The researchers were able to reduce cocaine-induced locomotion by feeding mice with a mutant E. coli that don’t use glycine, or by supplementing the wildtype E. coli–infected animals with either glycine or a related molecule, sarcosine, which is used as a dietary supplement. The team also measured drug-seeking behavior in a setup where mice could move freely between two chambers, one of which the mice had learned to associate with cocaine ingestion. In these experiments, Proteobacteria-infected mice showed a stronger preference for the cocaine-associated chamber than those with either a normal murine microbiota or Proteobacteria that cannot use glycine.
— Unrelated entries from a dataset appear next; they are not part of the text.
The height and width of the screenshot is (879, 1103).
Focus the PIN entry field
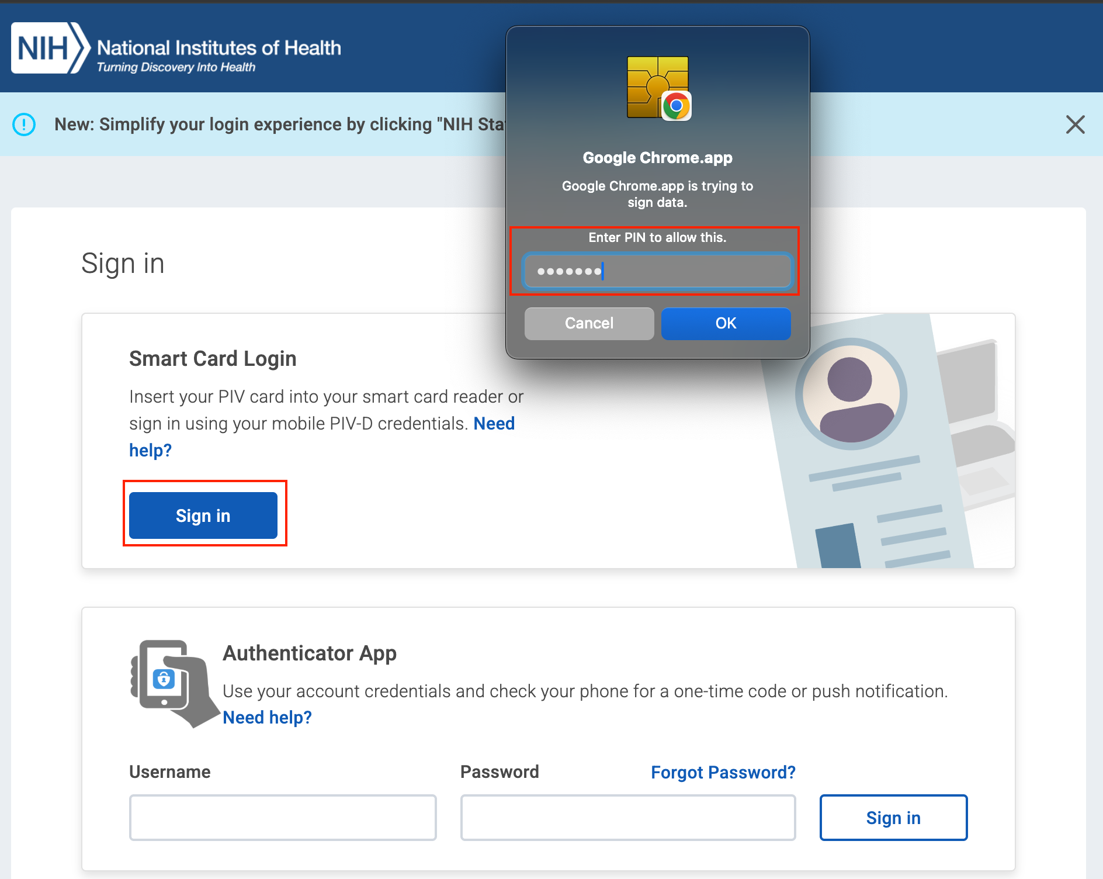pyautogui.click(x=657, y=271)
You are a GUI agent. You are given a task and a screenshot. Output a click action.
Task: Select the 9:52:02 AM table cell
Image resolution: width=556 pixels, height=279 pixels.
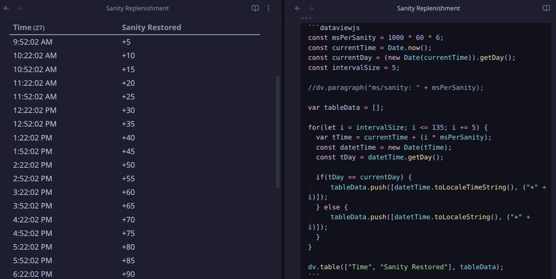(x=33, y=42)
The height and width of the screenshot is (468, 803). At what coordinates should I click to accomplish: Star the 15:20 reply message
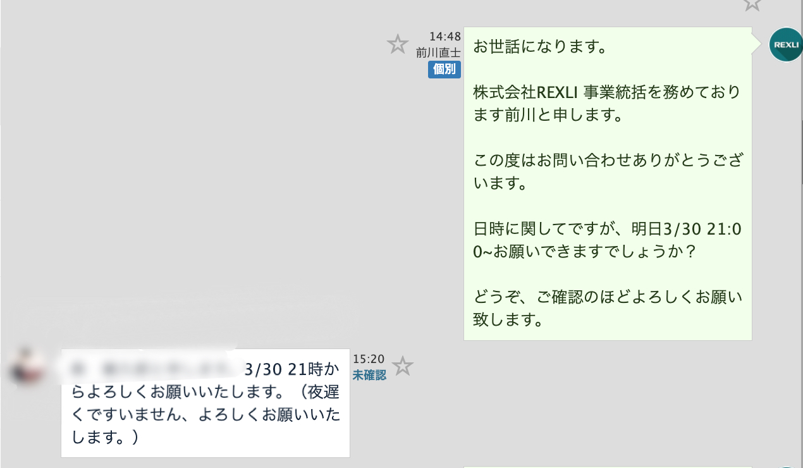[403, 366]
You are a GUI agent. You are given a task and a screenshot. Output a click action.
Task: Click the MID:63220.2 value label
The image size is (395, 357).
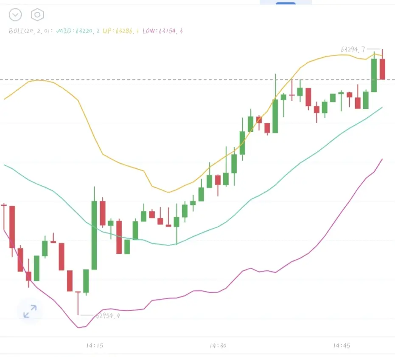pos(78,31)
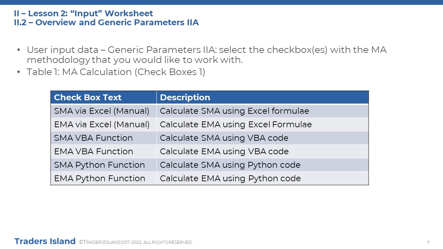
Task: Select the "SMA via Excel (Manual)" cell
Action: pyautogui.click(x=103, y=111)
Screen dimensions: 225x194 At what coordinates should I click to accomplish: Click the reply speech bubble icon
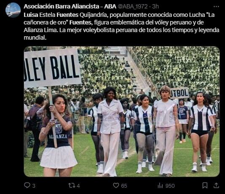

In a recent study of their own, García-Cabrerizo and his colleagues found further evidence for the role of gut microbes in reward responses to cocaine, although unlike Sperandio, they did observe hints that inflammatory processes could be involved in this behavior. But “regardless of the similarities or differences in these studies,” he says, these works highlight “the importance of moving away from the idea that addiction is a disorder that affects only the brain.” Bringing into focus players outside the central nervous system could help in finding “interesting therapeutic targets to reverse certain addictive behaviors,” he concludes.
Sperandio says that if one could “ameliorate somebody’s addiction” by supplementing their diet with glycine or sarcosine, it would be a good alternative to toxic drugs currently aimed to treat dependence, such as lithium for opioid addiction. But she cautions that it is too early to conclude that these mechanisms apply to humans. García-Cabrerizo agrees, adding that “there is still a long way to go.”